* **Texto de lectura**
Manuel mezcla el agua de coco con el ron y el hielo machucado y distribuye los vasos a la redonda. Al poco aparecen dos jovencitas trigueñas de la brigada Conrado Benítez. Las dos dicen ser de Güira de Melena y López y sus amigos las invitan a bailar. La vitrola desgrana las notas cadenciosas del órgano de Manzanillo. Contagiados por el ejemplo, milicianos, pescadores y guajiros se emparejan con las muchachas de Cabo Cruz. El sol se ha ido tendiendo tras los uveros y una luz amarilla __como polvorienta__ aureola la silueta de los bailadores.

Al atardecer el aire se estanca y alguien enciende un fuego para ahuyentar a los mosquitos.

__En Cabo Cruz ninguna se queda a comer pavo __dice Ramón señalando a las muchachas__. Y tú, ¿no quieres bailar?

Le digo que prefiero ver a los otros, y un viejito me pasa el brazo por el hombro y ríe enseñando las encías.

__Acá y yo no fajamos a beber hasta coger una reverenda pea— anuncia.

__No le haga caso __dice Ramón__. El maldito este toma ron como agua.

__Yo no tengo pariente ni ariente __dice el viejo__. Soy baracutey.

__El mes pasado agarró una que se tangueaba y luego decía que estaba enfermo...

__En lugar de tomar, lo que debieras hacer es cuidarte.

__¿Cuidarme? __dice el viejo__. Para los años no hay ninguna medicina.

* **Instrucciones**
Transcribe un fragmento del texto sobre el baile en Cabo Cruz. Comienza en las palabras «Al atardecer el» y detente después de «enseñando las encías.». Las entradas no hacen falta para resolver esta tarea.

* **Entradas seleccionadas**

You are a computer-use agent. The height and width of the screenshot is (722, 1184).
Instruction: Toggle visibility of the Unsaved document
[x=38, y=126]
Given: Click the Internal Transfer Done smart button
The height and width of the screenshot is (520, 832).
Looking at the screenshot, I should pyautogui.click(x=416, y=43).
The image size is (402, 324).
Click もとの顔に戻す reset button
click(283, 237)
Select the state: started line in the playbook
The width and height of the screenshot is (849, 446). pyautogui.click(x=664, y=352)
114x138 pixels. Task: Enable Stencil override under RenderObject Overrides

* **Resultado del ejercicio**
Al atardecer el aire se estanca y alguien enciende un fuego para ahuyentar a los mosquitos.

__En Cabo Cruz ninguna se queda a comer pavo __dice Ramón señalando a las muchachas__. Y tú, ¿no quieres bailar?

Le digo que prefiero ver a los otros, y un viejito me pasa el brazo por el hombro y ríe enseñando las encías.